There are even places with subways that currently suck, but used to be very good. But car culture has meant rich people use their car and sit in gridlock, while the poor use the subway. This lead to a class difference and the richer class in power gutting funding for public transport. That is what makes it suck, not the principal of the thing.
Everything Elon says is new or revolutionary, usually isn't. The hyperloop (or vacuum train) concept isn't new either, I remember reading a book in the 80s where they had vacuum trains. And there are examples of the idea going back a hundred years or more.
The hyperloop idea is so dumb, it can be debunked in a couple of minutes with some back of the envelope calculations. The power requirements alone would be huge. But hey slap some solar panels on that bad boy and it regenerates it's own power right, cause that's how anything works.
The boring company is a scam. They don't do anything new or better and in many ways are much worse.
They took the costs of major tunnel projects, calculated the costs per meter of diameter, scaled it down to their max diameter and compared the two. Then they say OMG WE ARE SO MUCH BETTER! Well sure, because that's in no way a fair comparison to make at all. Let alone the fact that comparing budget to actual costs is a no go, it's not possible to just scale the costs.

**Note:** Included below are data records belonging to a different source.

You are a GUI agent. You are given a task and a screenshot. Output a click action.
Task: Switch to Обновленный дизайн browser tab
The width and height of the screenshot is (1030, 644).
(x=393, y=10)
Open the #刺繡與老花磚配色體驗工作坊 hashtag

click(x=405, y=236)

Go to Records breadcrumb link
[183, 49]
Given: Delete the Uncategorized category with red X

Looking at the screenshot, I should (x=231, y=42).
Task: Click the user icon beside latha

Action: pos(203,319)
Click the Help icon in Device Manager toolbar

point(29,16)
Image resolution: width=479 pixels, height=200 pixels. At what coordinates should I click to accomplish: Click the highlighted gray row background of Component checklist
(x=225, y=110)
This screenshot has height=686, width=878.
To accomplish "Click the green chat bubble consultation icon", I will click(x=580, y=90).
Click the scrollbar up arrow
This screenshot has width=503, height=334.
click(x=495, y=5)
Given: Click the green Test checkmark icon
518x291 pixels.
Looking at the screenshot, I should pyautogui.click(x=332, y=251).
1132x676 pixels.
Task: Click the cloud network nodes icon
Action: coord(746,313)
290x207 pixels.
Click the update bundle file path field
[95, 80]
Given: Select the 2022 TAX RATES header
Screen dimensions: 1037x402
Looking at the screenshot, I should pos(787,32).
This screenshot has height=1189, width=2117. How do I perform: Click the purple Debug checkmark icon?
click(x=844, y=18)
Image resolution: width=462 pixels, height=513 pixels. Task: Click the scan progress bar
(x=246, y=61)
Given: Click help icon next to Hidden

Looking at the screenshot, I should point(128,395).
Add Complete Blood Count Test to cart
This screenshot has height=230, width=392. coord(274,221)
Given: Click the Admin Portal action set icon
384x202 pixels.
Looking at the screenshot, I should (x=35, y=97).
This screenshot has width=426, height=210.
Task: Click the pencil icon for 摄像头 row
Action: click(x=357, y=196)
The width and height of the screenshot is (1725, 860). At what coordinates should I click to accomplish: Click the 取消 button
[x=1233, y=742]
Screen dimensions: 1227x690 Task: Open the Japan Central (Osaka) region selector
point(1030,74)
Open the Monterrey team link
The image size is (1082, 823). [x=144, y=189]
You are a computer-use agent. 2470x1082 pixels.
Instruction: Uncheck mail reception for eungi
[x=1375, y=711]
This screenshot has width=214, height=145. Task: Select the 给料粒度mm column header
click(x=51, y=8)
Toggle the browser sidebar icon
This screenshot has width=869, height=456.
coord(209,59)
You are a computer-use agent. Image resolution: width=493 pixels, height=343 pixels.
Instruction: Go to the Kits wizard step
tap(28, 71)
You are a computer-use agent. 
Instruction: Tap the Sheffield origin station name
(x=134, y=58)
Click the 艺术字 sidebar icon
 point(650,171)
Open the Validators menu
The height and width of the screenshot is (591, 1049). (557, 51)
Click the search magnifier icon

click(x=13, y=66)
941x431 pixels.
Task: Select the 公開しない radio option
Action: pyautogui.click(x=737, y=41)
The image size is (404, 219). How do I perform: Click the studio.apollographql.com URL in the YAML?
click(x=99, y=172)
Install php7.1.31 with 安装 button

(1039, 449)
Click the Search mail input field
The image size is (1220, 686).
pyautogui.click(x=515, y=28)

If you want to make a small narrow tunnel, for example to connect two existing buildings on a existing manufacturing site with a small diameter to for example run some infrastructure and a servicing tunnel, you don't use a tunnel boring machine. You just get out a digger, dig a big hole, drive the digger down the hole, dig forward, brace, dig forward, brace etc. It doesn't cost much at all, doesn't require many people or special equipment and goes pretty fast.
If you want to make a big ass tunnel, for example for a road or a railroad, you might want to use a tunnel boring machine, but mostly traditional digging is preferred. We've gotten pretty good at creating tunnels using diggers and explody stuff and have been for thousands of years. When it's figured out a tunnel boring machine is actually the best option, you need a company with a lot of experience and equipment to get the job done.
When you are at that point, money is mostly a non-issue and time becomes the main limitation. These projects take a long time and the public or company providing the funding needs it done, they don't mind paying if it's done as fast as possible. And experience is the key to getting huge projects like that done on time.
The costs come mostly from all the red tape, safety provisions and pure manhours getting it done. The costs of the machine is so much a non factor, there are times the machine is custom built for a project and a lot of it is left there because taking it out isn't worth it. Cutting on red tape isn't possible, regulations are regulations and they are strict for a reason. Cutting on safety is a Elon trademark, but in a lot of places you can't get away with that. And doing that within your own company is one thing, but if it's a job for a client, the client might not be inclined to agree to something like that. The manhours can be minimized with a super efficient setup and you can count on companies having done a lot of projects over the decades know how to do it as efficient as possible.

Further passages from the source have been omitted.